Following the narrative of Jesus through the gospel writers is an amazing journey. Jesus often says things that make us really stop and think. When we read scripture, we have to keep in mind that it is spiritually discerned, and the meaning may not be obvious at first; we have to dig deeper and give God time to enlighten us.
We also have to read it with two non-negotiables in mind. First, God’s character is infinitely and innately righteous and good. Our inability to understand the deeper things isn’t a reason to doubt Jesus or presume His motives are less than honorable and right. Second, Scripture is without error, divinely inspired and God-breathed, and preserved for us as the final authority over our lives, and the true revelation of God to His children. God’s ways are always right, and He always tells us the truth.

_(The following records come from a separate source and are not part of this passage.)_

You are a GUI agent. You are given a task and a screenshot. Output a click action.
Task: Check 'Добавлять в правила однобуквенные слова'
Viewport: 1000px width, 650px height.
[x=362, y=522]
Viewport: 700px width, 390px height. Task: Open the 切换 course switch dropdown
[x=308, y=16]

Take Mark 11 for example. Jesus has just made His triumphal entrance into Jerusalem, welcomed, and adored by the crowds. The next morning, on His way back into Jerusalem, He is hungry. He sees a fig tree in the distance, full of leaves. Expecting to find some fruit, He finds nothing for it was not the season for figs. At a surface read, His response seems harsh and prideful in light of that last fact…He says, “May no one ever eat fruit from you again!”

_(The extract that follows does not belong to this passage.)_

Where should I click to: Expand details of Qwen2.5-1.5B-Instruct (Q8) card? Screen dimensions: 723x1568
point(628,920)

The very next event is one that everyone loves to put up as an example when they are “righteously” angry. Jesus clears the temple of the moneychangers, driving them out with a whip and highly offending the chief priests and scribes. Again, at a surface read, we might say Jesus was “hangry,” His irritation at the fig tree affecting His response. The next morning Jesus and the disciples make their way back into Jerusalem once more and pass by the cursed fig tree. Overnight, it has withered and died, from the roots up. The disciples are astonished at its rapid demise. Jesus responds with a lesson on faith in prayer.
Mark 11:22-25 – And Jesus answered saying to them, “Have faith in God. Truly I say to you, whoever says to this mountain, ‘Be taken up and cast into the sea,’ and does not doubt in his heart, but believes that what he says is going to happen it will be granted him. Therefore I say to you, all things for which you pray and ask, believe that you have received them, and they will be granted you. Whenever you stand praying, forgive, if you have anything against anyone, so that your Father who is in heaven will also forgive you your transgressions.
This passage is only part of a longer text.